• _Exercise brief_
The records follow. Copy each one exactly.

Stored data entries
⟨

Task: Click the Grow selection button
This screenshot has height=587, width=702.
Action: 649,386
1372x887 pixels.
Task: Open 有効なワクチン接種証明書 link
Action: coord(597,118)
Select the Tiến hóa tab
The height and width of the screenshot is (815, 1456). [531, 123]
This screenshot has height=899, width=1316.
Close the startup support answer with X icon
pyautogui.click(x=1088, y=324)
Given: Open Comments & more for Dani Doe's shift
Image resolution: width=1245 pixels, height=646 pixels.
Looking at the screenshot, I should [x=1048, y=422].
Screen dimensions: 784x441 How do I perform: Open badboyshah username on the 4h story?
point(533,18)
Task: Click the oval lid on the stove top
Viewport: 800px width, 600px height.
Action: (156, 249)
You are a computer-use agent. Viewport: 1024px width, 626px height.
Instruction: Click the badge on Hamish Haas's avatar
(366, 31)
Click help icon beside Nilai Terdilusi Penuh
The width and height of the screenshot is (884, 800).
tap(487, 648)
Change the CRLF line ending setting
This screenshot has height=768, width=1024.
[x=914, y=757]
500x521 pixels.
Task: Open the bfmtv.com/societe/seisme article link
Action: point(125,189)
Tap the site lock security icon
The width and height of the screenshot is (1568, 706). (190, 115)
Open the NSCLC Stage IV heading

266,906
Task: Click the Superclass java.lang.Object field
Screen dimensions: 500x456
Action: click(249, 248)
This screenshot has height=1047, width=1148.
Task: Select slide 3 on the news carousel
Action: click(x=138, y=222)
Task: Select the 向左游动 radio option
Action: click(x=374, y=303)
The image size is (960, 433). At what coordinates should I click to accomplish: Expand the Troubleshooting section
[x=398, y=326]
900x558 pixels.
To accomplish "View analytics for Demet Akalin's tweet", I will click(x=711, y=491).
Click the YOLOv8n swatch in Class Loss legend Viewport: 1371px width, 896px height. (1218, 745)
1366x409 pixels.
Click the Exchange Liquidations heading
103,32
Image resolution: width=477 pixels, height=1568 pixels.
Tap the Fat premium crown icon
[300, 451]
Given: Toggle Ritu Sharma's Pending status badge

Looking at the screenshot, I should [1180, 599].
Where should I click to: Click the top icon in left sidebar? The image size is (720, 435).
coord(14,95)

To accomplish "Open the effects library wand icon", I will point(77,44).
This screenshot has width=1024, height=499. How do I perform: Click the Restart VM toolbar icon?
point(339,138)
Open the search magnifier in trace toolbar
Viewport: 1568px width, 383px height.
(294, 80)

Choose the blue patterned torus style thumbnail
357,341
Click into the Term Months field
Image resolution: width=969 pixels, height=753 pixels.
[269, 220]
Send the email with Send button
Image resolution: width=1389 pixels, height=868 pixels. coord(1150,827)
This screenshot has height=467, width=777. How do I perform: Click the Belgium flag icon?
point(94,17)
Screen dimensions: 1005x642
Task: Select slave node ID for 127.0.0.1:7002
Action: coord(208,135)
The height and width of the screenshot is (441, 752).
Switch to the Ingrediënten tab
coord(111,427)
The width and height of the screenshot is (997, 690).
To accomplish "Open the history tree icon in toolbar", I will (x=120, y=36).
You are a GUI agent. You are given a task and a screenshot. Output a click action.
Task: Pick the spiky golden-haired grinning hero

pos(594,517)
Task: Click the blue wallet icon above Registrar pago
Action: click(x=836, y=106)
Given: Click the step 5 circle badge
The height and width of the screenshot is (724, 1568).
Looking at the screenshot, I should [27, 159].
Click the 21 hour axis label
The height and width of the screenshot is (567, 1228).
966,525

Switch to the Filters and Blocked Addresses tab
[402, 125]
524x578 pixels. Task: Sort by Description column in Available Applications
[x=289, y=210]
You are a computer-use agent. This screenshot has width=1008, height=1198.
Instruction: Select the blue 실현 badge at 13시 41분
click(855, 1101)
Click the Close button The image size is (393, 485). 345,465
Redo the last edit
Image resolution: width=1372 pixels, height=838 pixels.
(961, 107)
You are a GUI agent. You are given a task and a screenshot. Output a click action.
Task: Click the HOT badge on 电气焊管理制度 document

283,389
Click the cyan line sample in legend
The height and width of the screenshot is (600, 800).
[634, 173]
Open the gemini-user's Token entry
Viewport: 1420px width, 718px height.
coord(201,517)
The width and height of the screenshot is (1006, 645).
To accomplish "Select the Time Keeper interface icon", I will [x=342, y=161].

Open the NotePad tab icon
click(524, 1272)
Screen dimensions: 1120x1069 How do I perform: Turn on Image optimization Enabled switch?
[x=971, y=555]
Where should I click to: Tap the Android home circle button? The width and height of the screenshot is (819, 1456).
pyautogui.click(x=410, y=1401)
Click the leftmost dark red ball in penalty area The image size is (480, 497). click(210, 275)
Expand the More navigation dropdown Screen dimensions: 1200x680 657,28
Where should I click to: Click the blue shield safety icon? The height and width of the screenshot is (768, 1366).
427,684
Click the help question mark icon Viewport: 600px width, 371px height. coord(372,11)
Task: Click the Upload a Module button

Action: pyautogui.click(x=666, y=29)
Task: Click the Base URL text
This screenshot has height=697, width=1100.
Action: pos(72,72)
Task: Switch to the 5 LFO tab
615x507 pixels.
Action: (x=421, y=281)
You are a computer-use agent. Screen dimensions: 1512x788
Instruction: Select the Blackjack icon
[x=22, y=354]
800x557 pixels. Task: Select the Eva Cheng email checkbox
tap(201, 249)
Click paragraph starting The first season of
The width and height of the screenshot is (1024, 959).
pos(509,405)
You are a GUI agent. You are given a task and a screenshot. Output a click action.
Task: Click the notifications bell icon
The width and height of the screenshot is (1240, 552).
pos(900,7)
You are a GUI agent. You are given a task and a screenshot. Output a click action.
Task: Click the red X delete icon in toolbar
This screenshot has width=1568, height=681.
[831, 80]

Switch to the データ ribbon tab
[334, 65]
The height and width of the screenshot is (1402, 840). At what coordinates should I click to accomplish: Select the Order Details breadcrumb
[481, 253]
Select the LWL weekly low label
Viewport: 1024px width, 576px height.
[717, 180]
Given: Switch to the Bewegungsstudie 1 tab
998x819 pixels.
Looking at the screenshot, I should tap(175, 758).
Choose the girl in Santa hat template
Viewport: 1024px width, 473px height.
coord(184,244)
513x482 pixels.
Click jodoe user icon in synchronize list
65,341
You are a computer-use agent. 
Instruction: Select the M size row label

⟩

• _Result of this exercise_
Task: Click the Grow selection button
This screenshot has height=587, width=702.
Action: 649,386
1372x887 pixels.
Task: Open 有効なワクチン接種証明書 link
Action: coord(597,118)
Select the Tiến hóa tab
The height and width of the screenshot is (815, 1456). [531, 123]
This screenshot has height=899, width=1316.
Close the startup support answer with X icon
pyautogui.click(x=1088, y=324)
Given: Open Comments & more for Dani Doe's shift
Image resolution: width=1245 pixels, height=646 pixels.
Looking at the screenshot, I should [x=1048, y=422].
Screen dimensions: 784x441 How do I perform: Open badboyshah username on the 4h story?
point(533,18)
Task: Click the oval lid on the stove top
Viewport: 800px width, 600px height.
Action: (156, 249)
You are a computer-use agent. Viewport: 1024px width, 626px height.
Instruction: Click the badge on Hamish Haas's avatar
(366, 31)
Click help icon beside Nilai Terdilusi Penuh
The width and height of the screenshot is (884, 800).
tap(487, 648)
Change the CRLF line ending setting
This screenshot has height=768, width=1024.
[x=914, y=757]
500x521 pixels.
Task: Open the bfmtv.com/societe/seisme article link
Action: point(125,189)
Tap the site lock security icon
The width and height of the screenshot is (1568, 706). (190, 115)
Open the NSCLC Stage IV heading

266,906
Task: Click the Superclass java.lang.Object field
Screen dimensions: 500x456
Action: click(249, 248)
This screenshot has height=1047, width=1148.
Task: Select slide 3 on the news carousel
Action: click(x=138, y=222)
Task: Select the 向左游动 radio option
Action: click(x=374, y=303)
The image size is (960, 433). At what coordinates should I click to accomplish: Expand the Troubleshooting section
[x=398, y=326]
900x558 pixels.
To accomplish "View analytics for Demet Akalin's tweet", I will click(x=711, y=491).
Click the YOLOv8n swatch in Class Loss legend Viewport: 1371px width, 896px height. (1218, 745)
1366x409 pixels.
Click the Exchange Liquidations heading
103,32
Image resolution: width=477 pixels, height=1568 pixels.
Tap the Fat premium crown icon
[300, 451]
Given: Toggle Ritu Sharma's Pending status badge

Looking at the screenshot, I should [1180, 599].
Where should I click to: Click the top icon in left sidebar? The image size is (720, 435).
coord(14,95)

To accomplish "Open the effects library wand icon", I will point(77,44).
This screenshot has width=1024, height=499. How do I perform: Click the Restart VM toolbar icon?
point(339,138)
Open the search magnifier in trace toolbar
Viewport: 1568px width, 383px height.
(294, 80)

Choose the blue patterned torus style thumbnail
357,341
Click into the Term Months field
Image resolution: width=969 pixels, height=753 pixels.
[269, 220]
Send the email with Send button
Image resolution: width=1389 pixels, height=868 pixels. coord(1150,827)
This screenshot has height=467, width=777. How do I perform: Click the Belgium flag icon?
point(94,17)
Screen dimensions: 1005x642
Task: Select slave node ID for 127.0.0.1:7002
Action: coord(208,135)
The height and width of the screenshot is (441, 752).
Switch to the Ingrediënten tab
coord(111,427)
The width and height of the screenshot is (997, 690).
To accomplish "Open the history tree icon in toolbar", I will (x=120, y=36).
You are a GUI agent. You are given a task and a screenshot. Output a click action.
Task: Pick the spiky golden-haired grinning hero

pos(594,517)
Task: Click the blue wallet icon above Registrar pago
Action: click(x=836, y=106)
Given: Click the step 5 circle badge
The height and width of the screenshot is (724, 1568).
Looking at the screenshot, I should [27, 159].
Click the 21 hour axis label
The height and width of the screenshot is (567, 1228).
966,525

Switch to the Filters and Blocked Addresses tab
[402, 125]
524x578 pixels. Task: Sort by Description column in Available Applications
[x=289, y=210]
You are a computer-use agent. This screenshot has width=1008, height=1198.
Instruction: Select the blue 실현 badge at 13시 41분
click(855, 1101)
Click the Close button The image size is (393, 485). 345,465
Redo the last edit
Image resolution: width=1372 pixels, height=838 pixels.
(961, 107)
You are a GUI agent. You are given a task and a screenshot. Output a click action.
Task: Click the HOT badge on 电气焊管理制度 document

283,389
Click the cyan line sample in legend
The height and width of the screenshot is (600, 800).
[634, 173]
Open the gemini-user's Token entry
Viewport: 1420px width, 718px height.
coord(201,517)
The width and height of the screenshot is (1006, 645).
To accomplish "Select the Time Keeper interface icon", I will [x=342, y=161].

Open the NotePad tab icon
click(524, 1272)
Screen dimensions: 1120x1069 How do I perform: Turn on Image optimization Enabled switch?
[x=971, y=555]
Where should I click to: Tap the Android home circle button? The width and height of the screenshot is (819, 1456).
pyautogui.click(x=410, y=1401)
Click the leftmost dark red ball in penalty area The image size is (480, 497). click(210, 275)
Expand the More navigation dropdown Screen dimensions: 1200x680 657,28
Where should I click to: Click the blue shield safety icon? The height and width of the screenshot is (768, 1366).
427,684
Click the help question mark icon Viewport: 600px width, 371px height. coord(372,11)
Task: Click the Upload a Module button

Action: pyautogui.click(x=666, y=29)
Task: Click the Base URL text
This screenshot has height=697, width=1100.
Action: pos(72,72)
Task: Switch to the 5 LFO tab
615x507 pixels.
Action: (x=421, y=281)
You are a computer-use agent. Screen dimensions: 1512x788
Instruction: Select the Blackjack icon
[x=22, y=354]
800x557 pixels. Task: Select the Eva Cheng email checkbox
tap(201, 249)
Click paragraph starting The first season of
The width and height of the screenshot is (1024, 959).
pos(509,405)
You are a GUI agent. You are given a task and a screenshot. Output a click action.
Task: Click the notifications bell icon
The width and height of the screenshot is (1240, 552).
pos(900,7)
You are a GUI agent. You are given a task and a screenshot. Output a click action.
Task: Click the red X delete icon in toolbar
This screenshot has width=1568, height=681.
[831, 80]

Switch to the データ ribbon tab
[334, 65]
The height and width of the screenshot is (1402, 840). At what coordinates should I click to accomplish: Select the Order Details breadcrumb
[481, 253]
Select the LWL weekly low label
Viewport: 1024px width, 576px height.
[717, 180]
Given: Switch to the Bewegungsstudie 1 tab
998x819 pixels.
Looking at the screenshot, I should tap(175, 758).
Choose the girl in Santa hat template
Viewport: 1024px width, 473px height.
coord(184,244)
513x482 pixels.
Click jodoe user icon in synchronize list
65,341
You are a computer-use agent. 
Instruction: Select the M size row label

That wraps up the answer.